[GRASS-user] Off/On-Topic

Nikos Alexandris nikos.alexandris at felis.uni-freiburg.de
Tue Jan 20 21:28:04 EST 2009


On Thu, 2009-01-08 at 14:46 +0000, Benjamin Ducke wrote:
> Hi Nikos,
> 
> these are important issues that are being evaluated and re-evaluated
> all the time. If your university library has it, then this publication
> might 
> be an interesting read for you:
> 
> Joseph Feller (ed): Perspectives on Open Source Software (MIT Press 
> 2005).
> 
> It looks into pretty much all the questions you have posted here.
> 
> Best,
> 
> Ben

I got the book. I admit I didn't expect a book which expands on a
variety of issues and, more important, that it does present
argumentations for/by both open and closed source *stuff*. I even was
impressed by the term "shared source" which I've heard only once before.
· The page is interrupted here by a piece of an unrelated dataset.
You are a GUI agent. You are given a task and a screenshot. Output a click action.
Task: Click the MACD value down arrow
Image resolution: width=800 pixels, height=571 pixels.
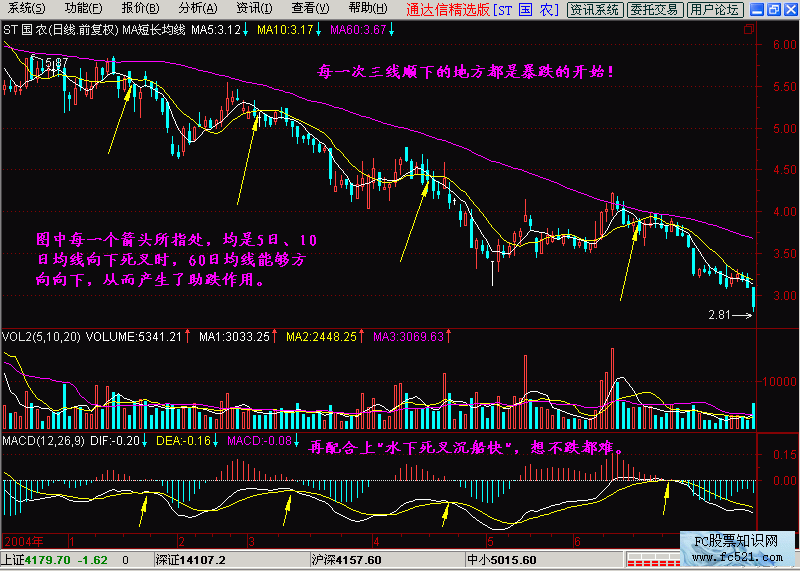coord(297,441)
Oh, really, the questions are too many. But it's worthwhile (actually I
would say it's an absolute *must*) to invest time to deal with "basic
questions".

One more comment:

The book starts with Part I (4 Chapters): "Motivation on Free//Open
Source Software Development" which is (should), in my humble opinion,
(be) a *key* political question.

The big misconception(s) of todays societies, if of course one accepts
that there are such, might be(is) exactly that: the established systems
_fail_ to capture the human entity in its totality (needs, desires,
dreams, creativity, etc.) and, equally important, fail to recognise (the
fact of) our *social* nature. That is, they fail to understand  the
"motivation" which keeps persons going.

Due to ignorance, due to foolishness or on purpose?

While I can't judge the (collection of articles of this) book in its
totality (since I just got it), I have the impression that some ideas
presented are exactly based on such misconception(s). And this is what
strengthens prophetical statements about the future of _anything_
against rational understanding and decisions.

Thank you Ben for recommending the book.